Earlier this year, Santa Maria Tlahuitoltepec Mixe community was, rightfully, angry after they learned that French design house Isabel Marant was selling a $290 “bohemian” top that just was a straight rip off of their traditional huipil blouses. Last week, the Mixe community held an hour-long press conference to denounce the plagiarism, according to The Guardian. “Isabel Marant is committing a plagiarism because the Etoile spring-summer 2015 collection contains the graphical elements specific to the Tlahuitoltepec blouse, a design which has transcended borders, and is not a novel creation as is affirmed by the designer,” they said during the conference.

The group is seeking reparations and may take legal action.
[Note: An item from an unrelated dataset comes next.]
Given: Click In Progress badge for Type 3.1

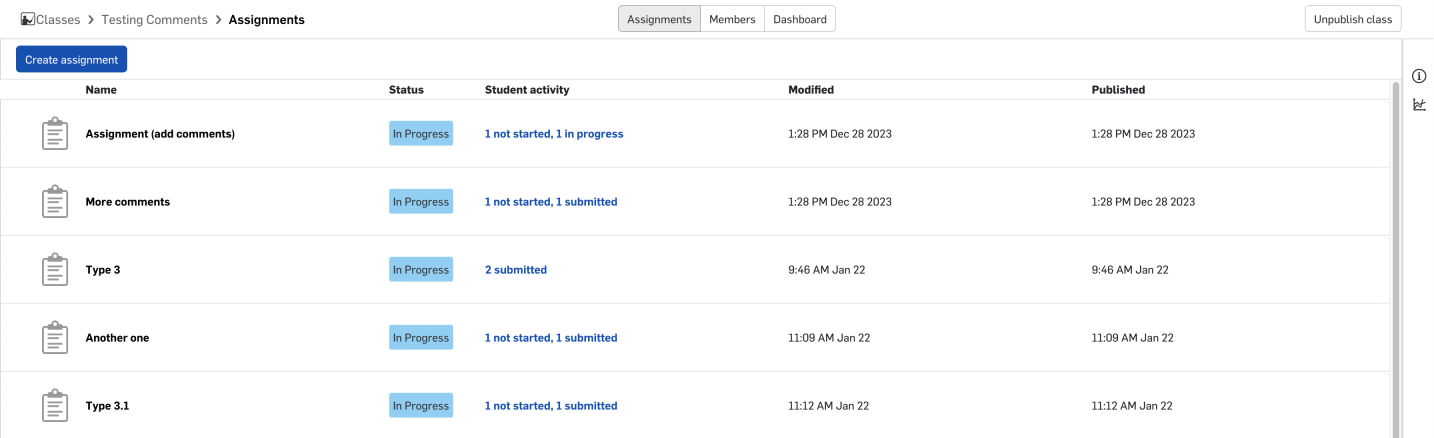Looking at the screenshot, I should [421, 406].
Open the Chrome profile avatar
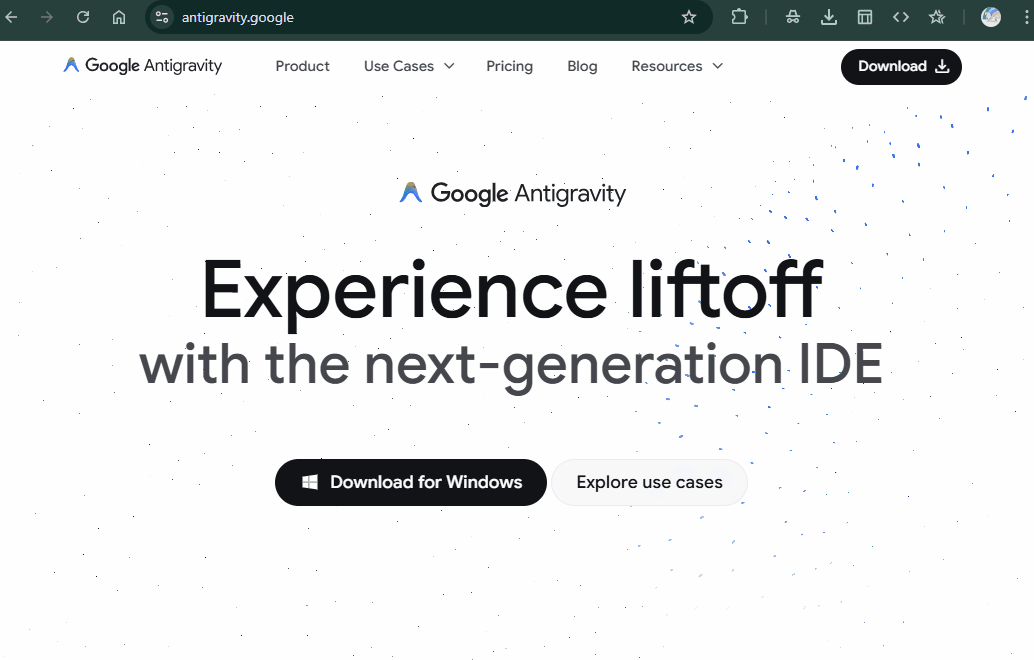This screenshot has width=1034, height=660. pyautogui.click(x=990, y=17)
Adriana Aguerrebere of Impacto said the Mixe people invited Isabel Marant to visit them and learn about their community and how the blouse is an important part of their history. Impacto is working toward protecting indigenous people’s work in the future.

Though the Mixe say the blouse is a part of their community, there’s a third party who has tried to take credit for the design, The Guardian notes. Marant was contacted by Antik Batik‘s legal team for possible infringement on their design. And in rebutting that pending allegation, it seems that Marant willingly admits that her “original” designs did, in fact, originate in Oaxaca.

“Before the district court of Paris, Isabel Marant is fighting to set the record straight: she has presented submissions which expressly point out that these designs come from the village of Santa Maria Tlahuitoltepec in the province of Oaxaca, in Mexico …,” Marant’s team said. “Moreover, Ms Isabel Marant, after tracing the true origin of these clothes, officially informed the court: ‘For her part, Ms. Isabel Marrant does not claim to be the author of this tunic and these designs.’”

And if this story couldn’t get more confusing, there’s also an investigation into whether or not the Oaxaca design has been patented in France by Antik Batik.